The last step of this study involved estimating predictions for the two assumed scenarios. The first case assumed a 10 p.p. increase in multi-dimensional poverty by controlling all other features. For the second case, we considered a 10 p.p. increase in vulnerability to floods and droughts by switching districts from low to high exposure and keeping all other features at the initial level.
There are numerous evaluation measures to evaluate model accuracy in regression analysis, such as the mean absolute error (MAE), mean absolute percentage error (MAPE), root-mean-square error (RMSE), and mean squared error (MSE). We used the root-mean-square Error (RMSE) as the evaluation criterion to select the best model among OLS, SDEM, and XGBoost. The advantage of using RMSE over other measures is that it avoids the use of an absolute value. Furthermore, it is less affected by outliers in comparison to other evaluation measures, as squaring of errors will put a higher importance on outliers, which made our models unstable [42]. In short, RMSE informs about the standard deviation of residuals by identifying how much data is concentrated around the regression line. We calculated the RMSE for each model and compared their values.
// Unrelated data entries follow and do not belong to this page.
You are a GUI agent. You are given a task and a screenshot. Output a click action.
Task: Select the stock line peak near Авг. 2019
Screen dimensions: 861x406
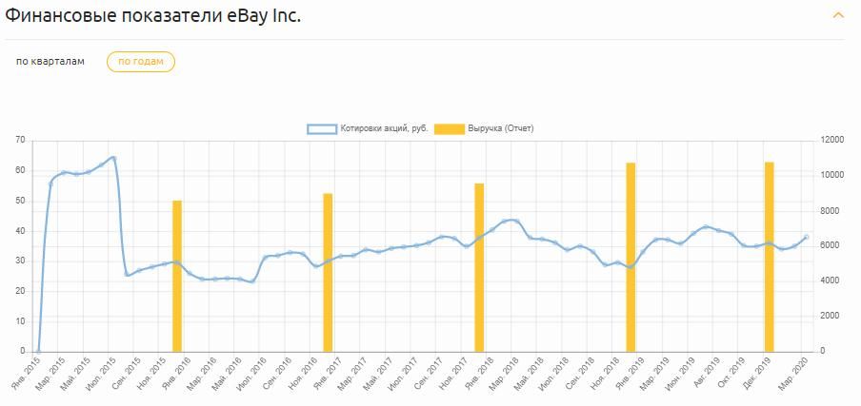point(706,227)
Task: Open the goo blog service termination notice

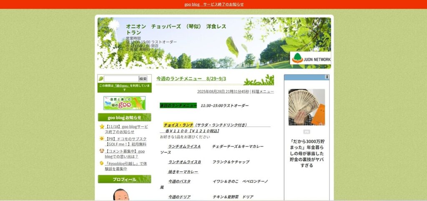Action: [x=214, y=4]
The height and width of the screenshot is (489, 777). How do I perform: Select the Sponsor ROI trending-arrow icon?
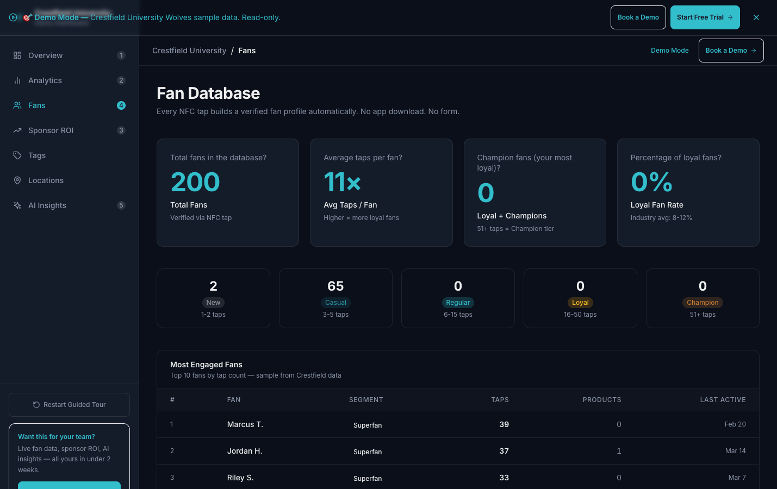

XGBoost turned out to be the most accurate model for our two assumed scenarios because it had the lowest root-mean-square error.
In the case of the first scenario (10 p.p. increase in MPI), we observed an absolute rise in childhood stunting across all regions (Figure 8b). The most severe increase in childhood stunting was in the southeast region of Pakistan, specifically districts belonging to the Sindh province, where the changes reached 12 p.p. Table 3 shows the observed values, predicted values, and the final change observed in childhood stunting for the most affected regions.
In the second scenario (10% increase in climate vulnerability), districts in to the northeast region (Gilgit Baltistan) experienced increased childhood stunting (Figure 8c) with changes up to 14.2 p.p. Table 4 summarises the corresponding changes in real values of childhood stunting along with predictions in the northeast region.
In both scenarios, the highest growth of stunting was predicted in the regions with the current best situation. This suggested that the malnutrition problems are highly instable and a slight worsening of situation may generate a strong response. From our estimated predictions, it seemed that high climate vulnerability worsened childhood stunting more than the increase in multi-dimensional poverty. One of the possible reasons was that floods and droughts tend to affect income-generating assets, which could lead to poverty. However, this does not mean the government should just focus on climate adaptation-related policies, as socio-economic vulnerability also plays a role in childhood stunting. Therefore, it is pertinent to tackle both issues by introducing and implementing contextual, integrated, and coordinated policies at the district level.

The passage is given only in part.